Hubo proyectos más simpáticos, siempre amparados en el progreso del país democrático, pero que escondían otros fines no tan simpáticas como neutralizar políticamente a las clases medias y bajas, a quienes se enviaba a los colegios de tinte industrial para que siguieran prestando servicios el resto de sus vidas.
A lo largo del siglo XX hemos cambiado los planteos educativos de acuerdo al contexto económico. Probablemente, lo más serio que se ha hecho al respecto fue la postura desarrollista, con la creación de la Universidad Tecnológica Nacional –que no sólo apuntaba a la industria, sino también a la agricultura– y los colegios industriales en la enseñanza media. Luego, nuevamente la debacle. Siempre que el Estado no puede autoabastecerse con el dinero, lo primero que se recorta es el gasto en la educación. Las escuelas fueron transferidas y subvencionadas, pero nadie se hacía cargo de la matriz.

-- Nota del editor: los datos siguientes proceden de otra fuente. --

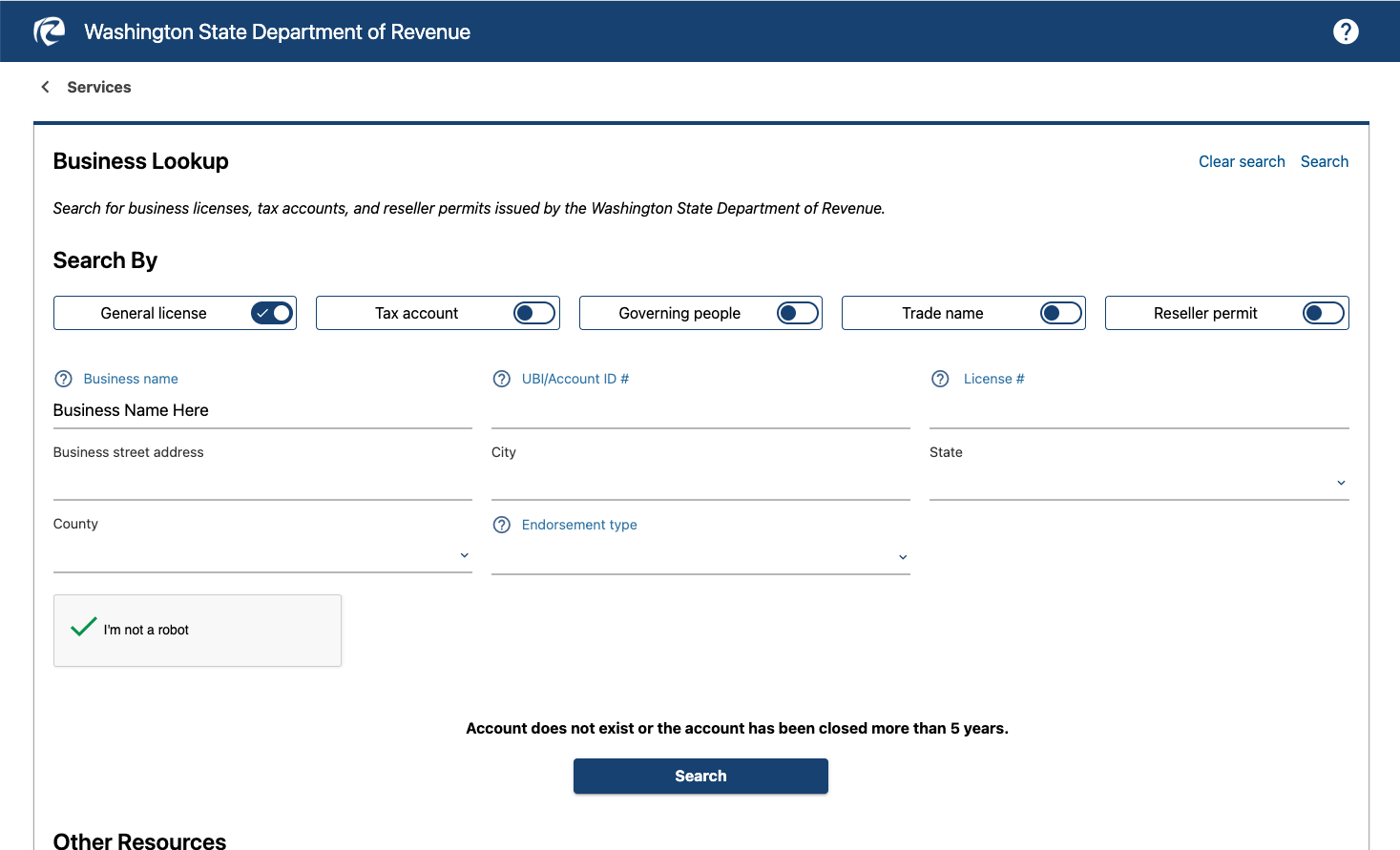
Task: Open the help icon in the header
Action: point(1346,31)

El caso más emblemático y tristemente gracioso tuvo a lugar durante el último gobierno de facto, en el cual el Estado se deshizo de la educación primaria, dejándola al arbitrio de las provincias, pero conservó la educación secundaria y la universitaria. Los docentes se transformaron en centinelas de la Patria y, por las dudas, se les asignaron adjuntos. La literatura fue prohibida, educación cívica fue reemplazada por ERSA (Estudio de la Realidad Social Americana, o alguna cosa por el estilo).

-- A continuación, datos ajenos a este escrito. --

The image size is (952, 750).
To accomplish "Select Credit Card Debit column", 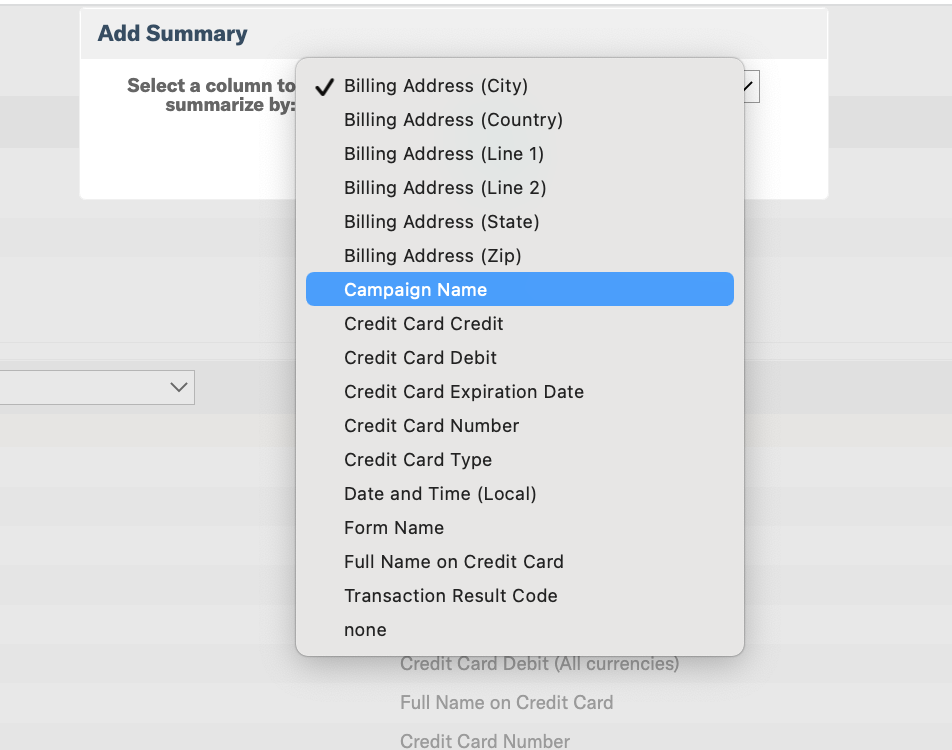I will (x=520, y=358).
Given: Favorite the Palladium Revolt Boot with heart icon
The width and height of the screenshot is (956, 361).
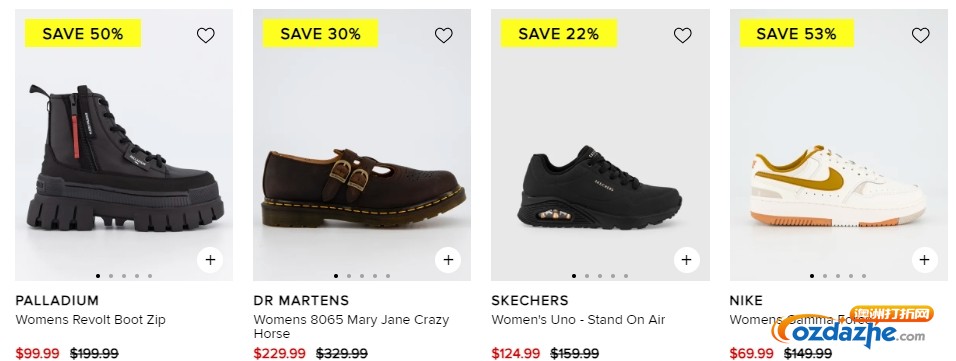Looking at the screenshot, I should (x=205, y=35).
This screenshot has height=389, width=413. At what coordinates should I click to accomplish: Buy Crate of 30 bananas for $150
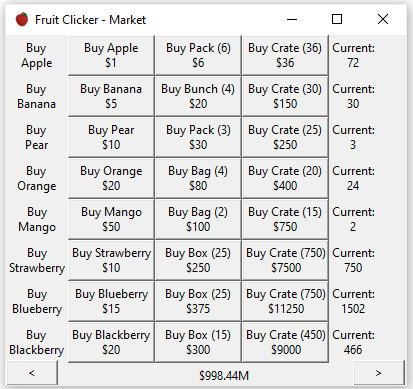(285, 96)
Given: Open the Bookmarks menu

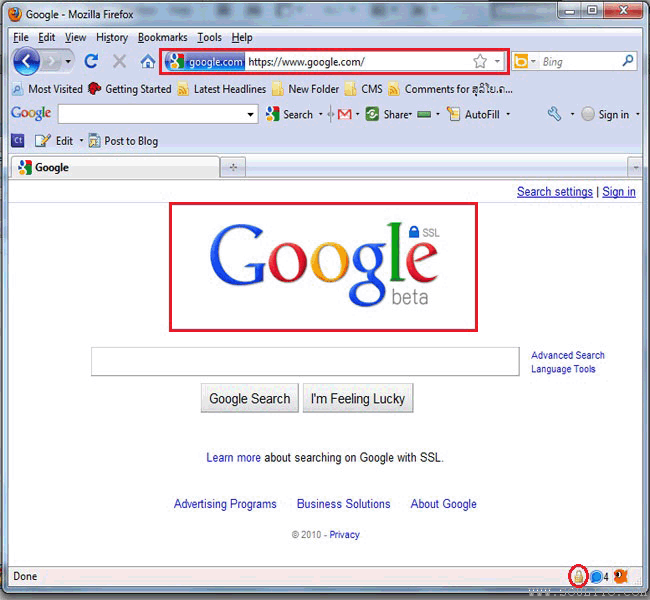Looking at the screenshot, I should (x=163, y=37).
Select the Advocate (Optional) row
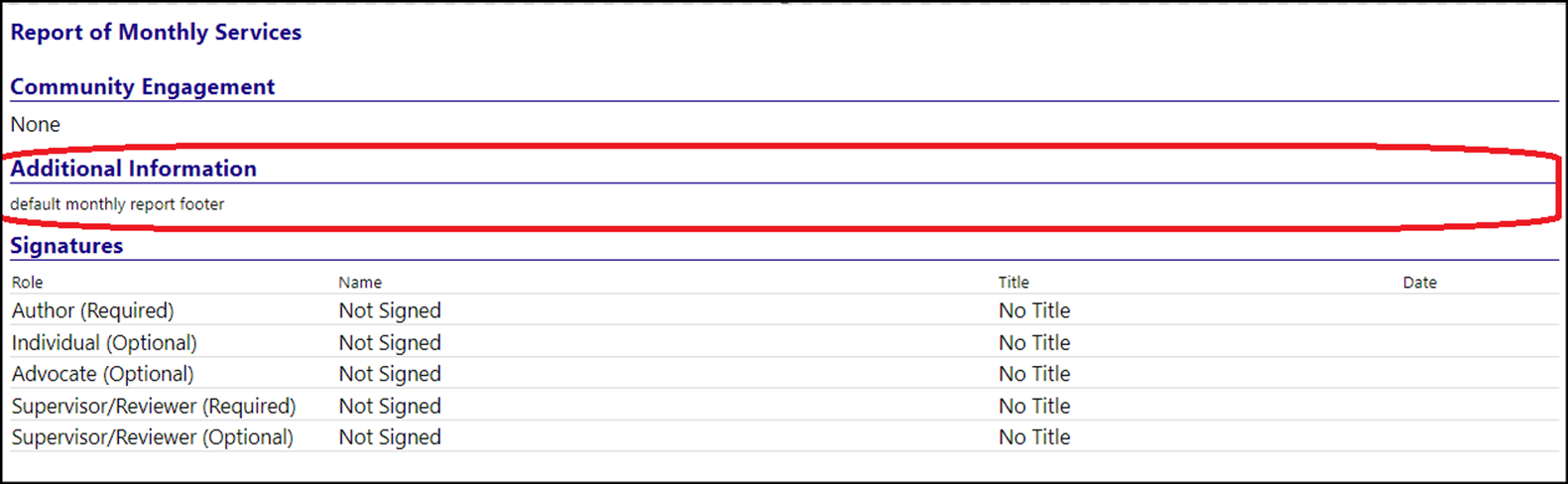The image size is (1568, 484). [x=784, y=374]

Lo que vino después, ya es historia más conocida para todos. La educación siguió siendo el lugar dónde se depositan los curros y la necesidad de criar entes serviles al mantenimiento de un sistema insoportable. La reforma de la educación en la provincia de Buenos Aires llevada a cabo por Eduardo Duhalde en 1998 sólo trajo más complicaciones. Extender la educación primaria de Séptimo grado a Noveno trajo consecuencias nefastas. Chicos de 6 años que entraban al baño a hacer sus necesidades y veían pibes de 15 fumando, en el mejor de los casos. Adolescentes de 14 años educados por maestros. Profesores que se quedaron casi sin mercado por reducirse el secundario a tres años. Colegios que no tenían dónde meter dos aulas más por división y terminaron cerrando uno de los dos niveles. La extensión de la infancia hasta una edad en la que es necesaria una presencia más autoritaria y un negociado monumental con la sobrefacturación en la construcción de aulas en las escuelas públicas.
Diez años después de la reforma del gobierno del padrino político de Kirchner, se llegó a la conclusión de que no servía de nada. Lo nuevo no vislumbra demasiados cambios. Nos seguimos debatiendo entre un país agropecuario o industrialista, y la educación está pidiendo a gritos que busquen una solución alternativa. Hay lugar para todo y para todos. Falta coherencia y aceptar que educar para el futuro, no sólo es arriesgar el poder, sino también asegurar un país más justo de oportunidades para todos en función del esfuerzo individual. Pero estamos en Argentina.
Martes. A veces un poco de seriedad descoloca.